Gapped Alignment Distribution reported by SXOligoSearch on a set of 12,623,596 human genome Illumina sequencing reads. A plot is shown for PRB and FASTA formatted reads to highlight the difference between using quality values versus raw sequence. 7,380 (0.05%) PRB reads had unique alignments with insertions/deletions whereas 77,437 (0.61%) FASTA reads contained gapped unique alignments. Gap opening and gap extension penalties of 8 and 6 were used respectively.
Coverage of the human genome by unique read alignments increases with longer sequencing reads. 24,000 reads were randomly sampled from the human genome at variable lengths of 15-45 bp and mapped back to the reference sequence using parameters for exact matches, 1 mismatch and 2 mismatches. The number of single-match/unique alignments were enumerated. Alignment tools such as Eland are limited to 32 bp maps at most 81.4% of all possible unique alignments. SXOligoSearch maps reads without any read length limitations.

Short reads - 454
  • By using SynaSearch™ which is built on SynaBASE, 1.68 million 454 reads were mapped back to the Human Genome in 5 hours.

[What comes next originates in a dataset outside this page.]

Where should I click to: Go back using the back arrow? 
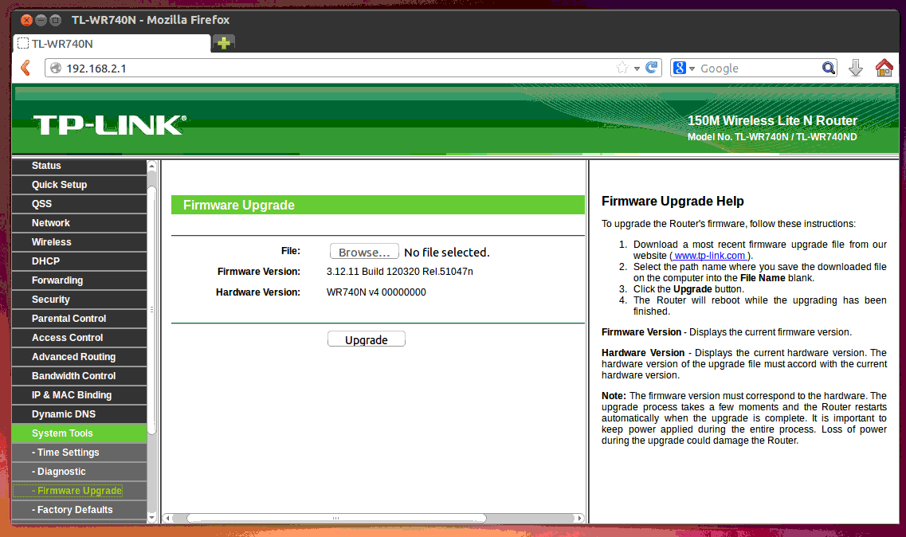(25, 68)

  • In a benchmark study, 20,000 sequences with an average length of 100bp were mapped to the Human Genome using MegaBLAST and SynaSearch. SynaSearch performed nearly 80 times faster than MegaBLAST and was more sensitive, with a query coverage of 90.2%, as compared to 77.98% with MegaBLAST.
Sanger reads - ABI

Detailed performance benchmarking was conducted to compare the analysis time taken by SynaSearch, a sequence alignment application built on SynaBASE, to BLASTz.

In comparison to BLASTz, SynaSearch:
  • was 219 times faster.
  • found 11% more true positives.
  • had 17% more unique hits to queries.
  • had a higher specificity.
  • reported 113% fewer false positives.
  • had fewer multiple placements per read.

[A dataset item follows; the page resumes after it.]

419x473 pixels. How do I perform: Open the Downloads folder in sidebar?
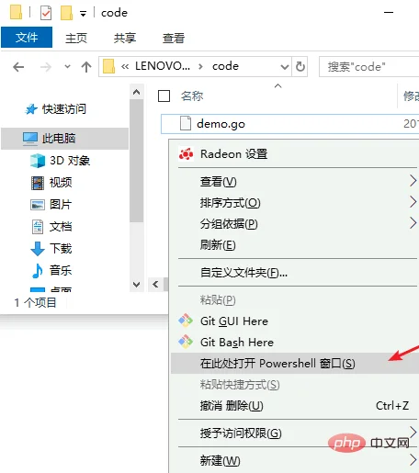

University of California – Comparative genomics
In this case, the user needed a complete comparison of all Human and Mouse chromosomes. Using Synamatix technologies, the task took 6h 37min in contrast to BLAST which takes 3 years in terms of processor time.

Flexibility of having multiple tools on a single programmable SynaBASE platform
The programmability of SynaBASE via the SynaAPI enables the development of tools, making analysis more flexible on a single SynaBASE. The SynaAPI facilitates the development of different applications on SynaBASE, where the user can utilise multiple tools to analyse the data. In a recent case, a user requested an analysis of a specific protein group. To achieve this, a set of source protein sequences were constructed into a SynaBASE. Several tools were applied to find similar proteins with SynaSearch. Protein sequences with a defined set of patterns were extracted using SXPRESearch. The identified sequences were then subjected to SynaTree where the relationships of the proteins were inferred.

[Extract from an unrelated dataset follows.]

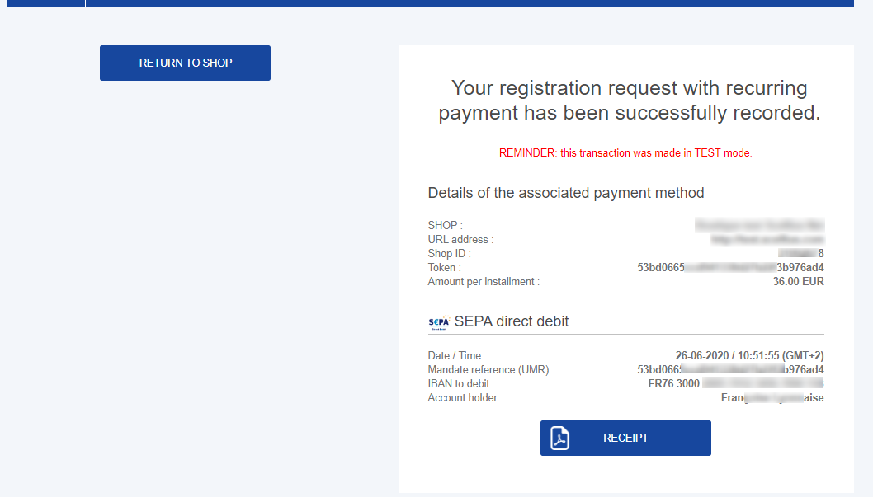Click the red TEST mode reminder text
The height and width of the screenshot is (497, 873).
[x=625, y=152]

Having a single platform with multiple tools offers flexibility in analysis. At the same time, SynaAPI offers the opportunity to custom-develop applications for specific requirements. This extends the shelf-life and value of SynaBASE where users are not limited to single tool on a platform, but are open to leverage on other existing tools and develop new tools for novel requirements.